_WHAT IS BEING ASKED:_
Produce an exact copy of all the records.

Start of RECORDS SHOWN

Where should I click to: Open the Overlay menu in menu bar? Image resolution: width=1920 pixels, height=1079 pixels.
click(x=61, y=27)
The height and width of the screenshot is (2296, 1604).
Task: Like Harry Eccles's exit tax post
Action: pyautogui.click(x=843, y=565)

End of RECORDS SHOWN

_TASK ANSWER:_
Where should I click to: Open the Overlay menu in menu bar? Image resolution: width=1920 pixels, height=1079 pixels.
click(x=61, y=27)
The height and width of the screenshot is (2296, 1604).
Task: Like Harry Eccles's exit tax post
Action: pyautogui.click(x=843, y=565)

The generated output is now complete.